I love the idea behind snap and played with it on a Ubuntu VM.
Snapcraft Overview
Snapcraft is a build and packaging tool which helps you package your software as a snap. It makes it easy to incorporate components from different sources and build technologies or solutions. Key concepts
A .snap package for the Ubuntu Core system contains all its dependencies. This has a couple of advantages over traditional deb or rpm based dependency handling, the most important being that a developer can always be assured that there are no regressions triggered by changes to the system underneath their app.
Snapcraft makes bundling these dependencies easy by allowing you to specify them as "parts" in the snapcraft.yaml file. Snappy
Snappy Ubuntu Core is a new rendition of Ubuntu with transactional updates - a minimal server image with the same libraries as today's Ubuntu, but applications are provided through a simpler mechanism.
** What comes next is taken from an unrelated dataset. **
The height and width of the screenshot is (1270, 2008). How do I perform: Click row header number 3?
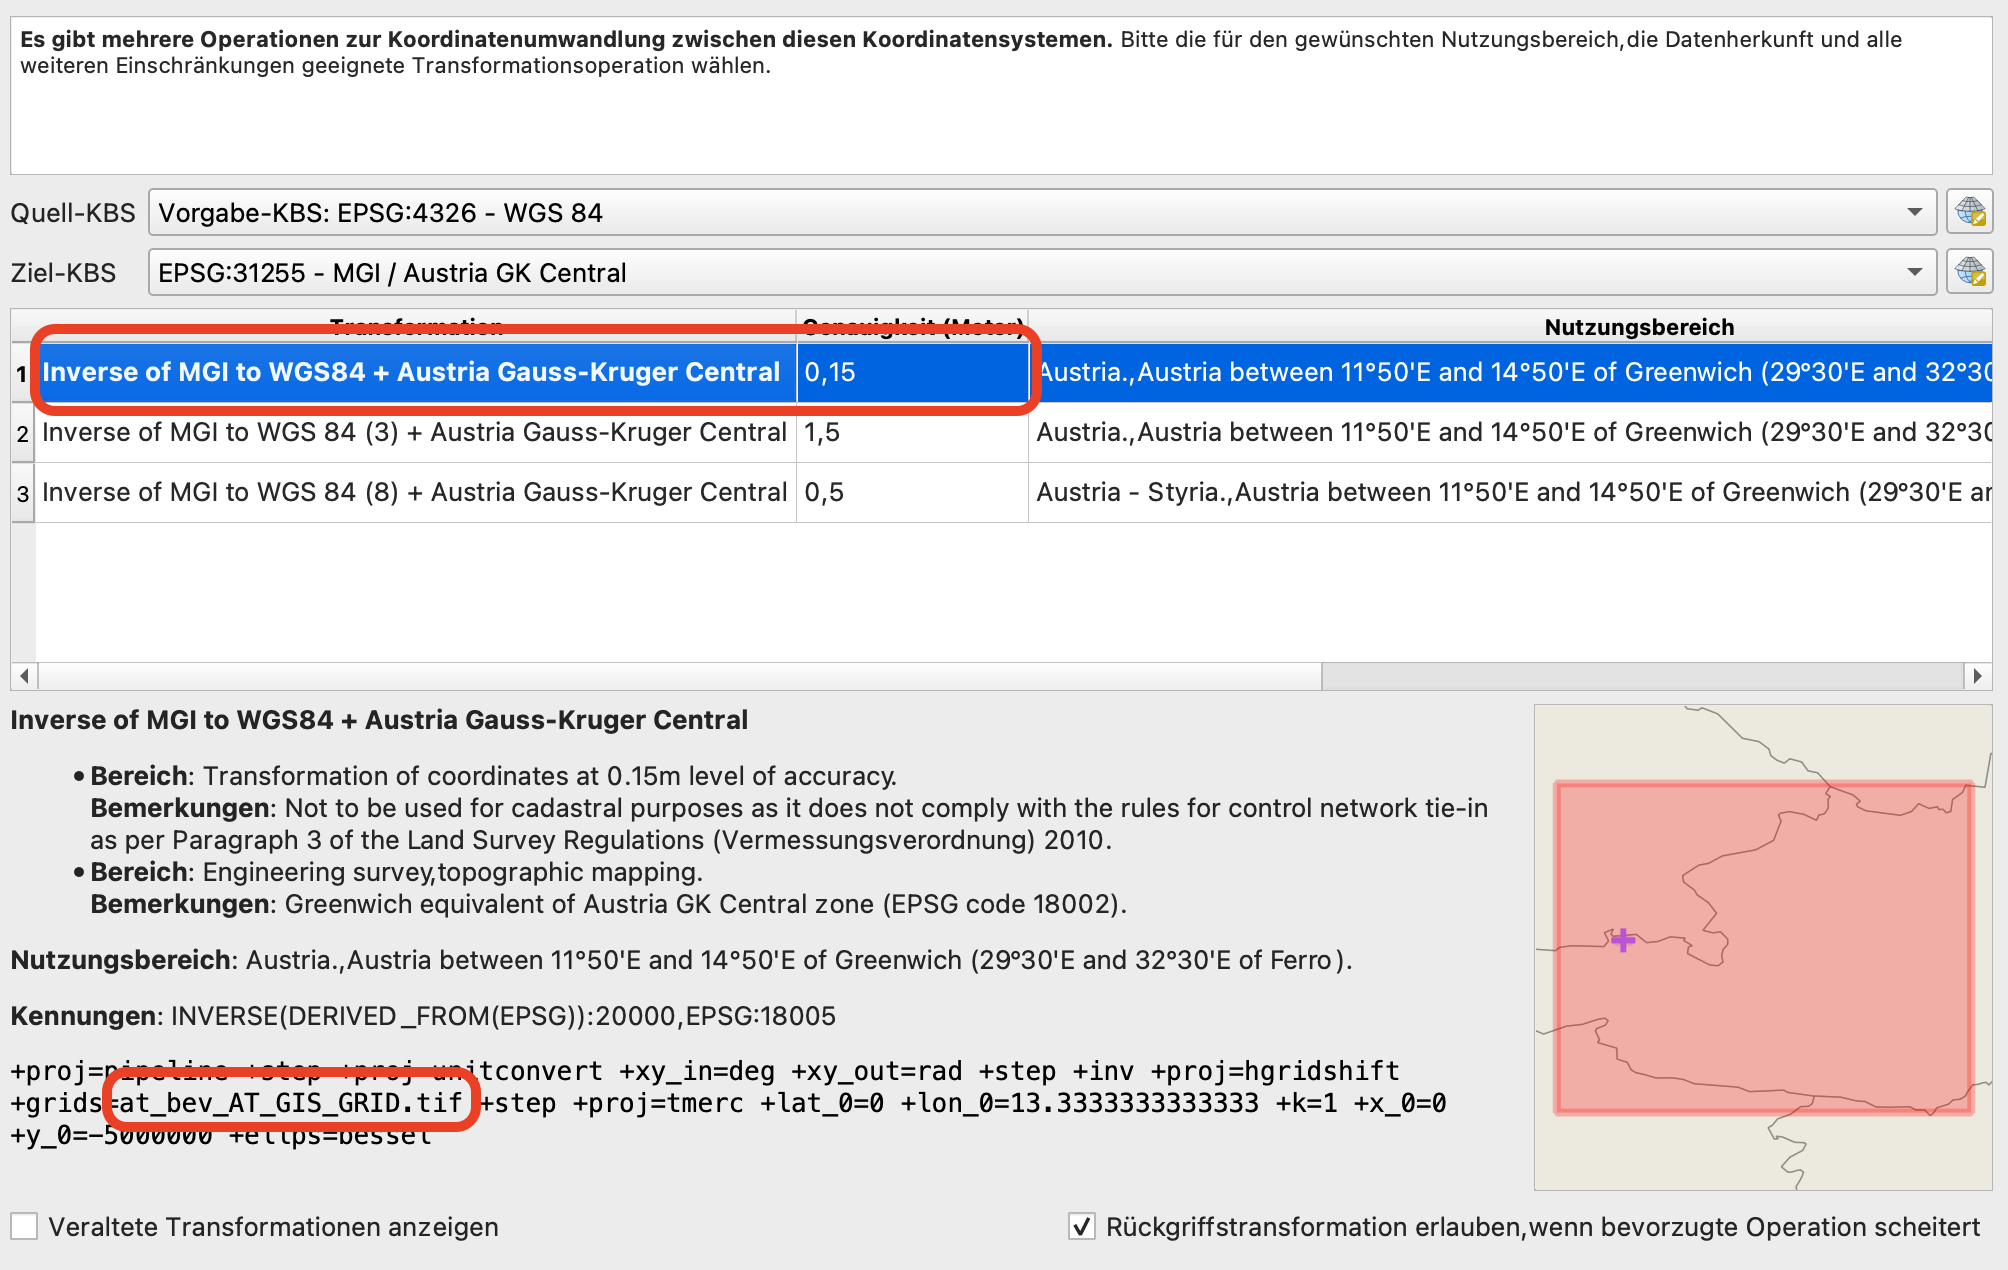click(x=22, y=493)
Snappy apps and Ubuntu Core itself can be upgraded atomically and rolled back if needed. Apps are also strictly confined and sandboxed to safeguard your data and system.
On what technologies is snap based? How do the architecture and toolkits look? Does snap depend on Linux kernel features?
I ask, because I'm wondering whether in the future I'll be able to use the same snap packages also on macOS?
Clarification, after first comment:
I know that macOS and Ubuntu are not binary compatible. A recompile is needed. There is almost any Open Source available already for macOS with Homebrew. The developer could develop on macOS and deploy on Ubuntu when snap will be (in future) available for macOS.